It was, however, suspected that the cash might have been laundered by politically-exposed persons and former political office holders through fronts.

A reliable source, who spoke in confidence, said: “We acted on intelligence report that huge cash in an apartment in Osborne Towers, Ikoyi, Lagos.

“A whistle blower who had insider knowledge of how the funds were kept in some locked up rooms in the house alerted the EFCC.

“As at the last count, we have recovered about $43.4 million (N13.237 billion at N305 per dollar) N23 million and £27,000. The figures could be higher than what we have counted.

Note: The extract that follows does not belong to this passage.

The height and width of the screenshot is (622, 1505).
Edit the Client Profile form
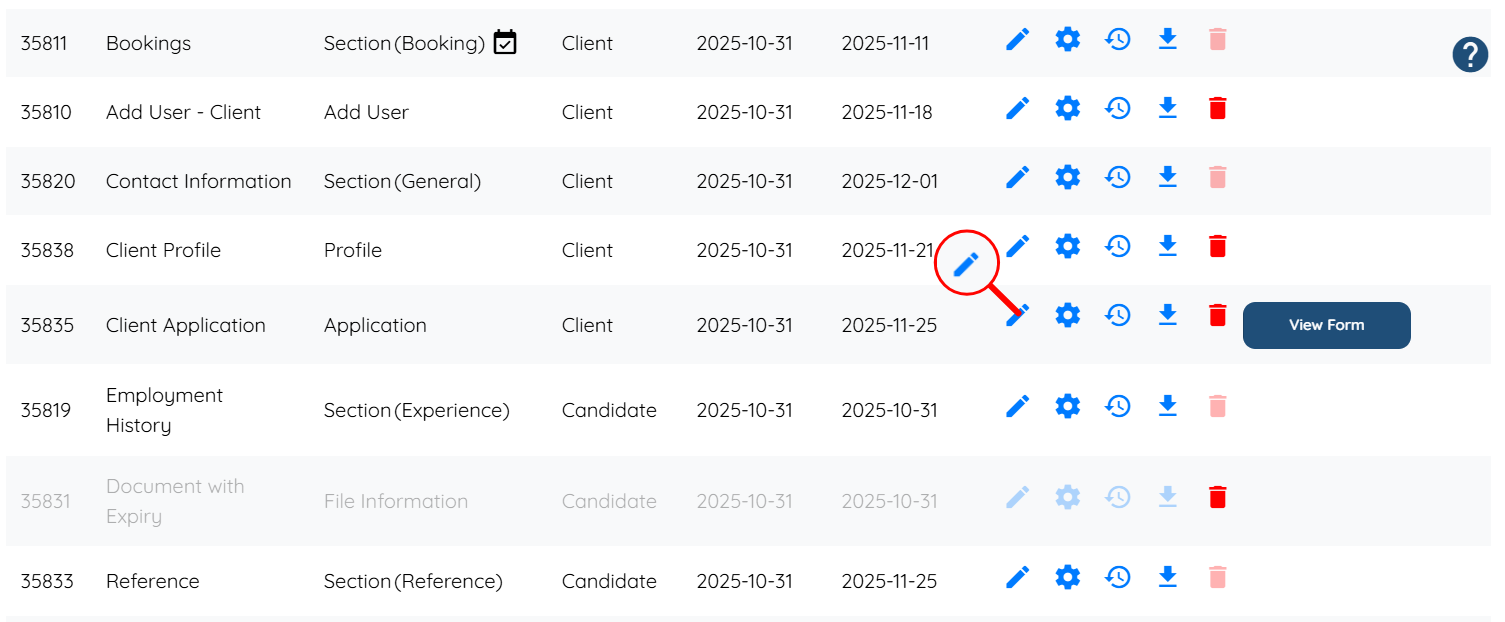coord(1018,246)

“But we engaged the Central Bank of Nigeria to mobilise counting machines to assist in determining the total haul. Certainly, we are acting on some clues on how the money came about. We have a lot of intelligence we are analysing.”

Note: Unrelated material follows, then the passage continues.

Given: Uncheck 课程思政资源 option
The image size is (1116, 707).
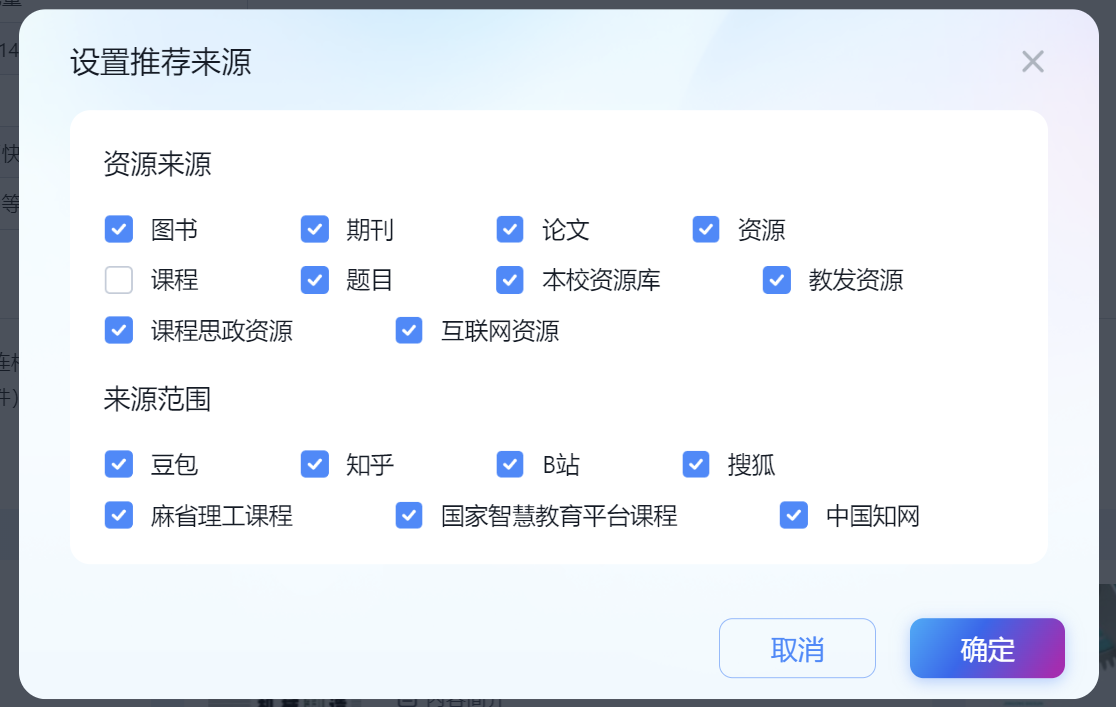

A source within the EFCC said: “This is a major breakthrough for this commission. We will not relent in recovering slush funds.

“The whistle blowing policy has added value to the anti- graft war. Some of those who looted public funds have been avoiding banks. They kept the cash at home and we are on their trail. Imagine what over N11 billion can do in the life of this nation, while the amount traced to private accounts sums up to N4 billion.

About N16 billion has been uncovered by the EFCC in the last few days in Lagos, including the N12,360,814,000 recovered and about N4 billion traced to private accounts.

The Federal Government had on December 22 last year, launched a whistle blowing policy to expose fraud and other related crimes in the public and the private sectors.

The EFCC is on the trail of a woman who is said to have been bringing in the money in “Ghana-must-go” sacks.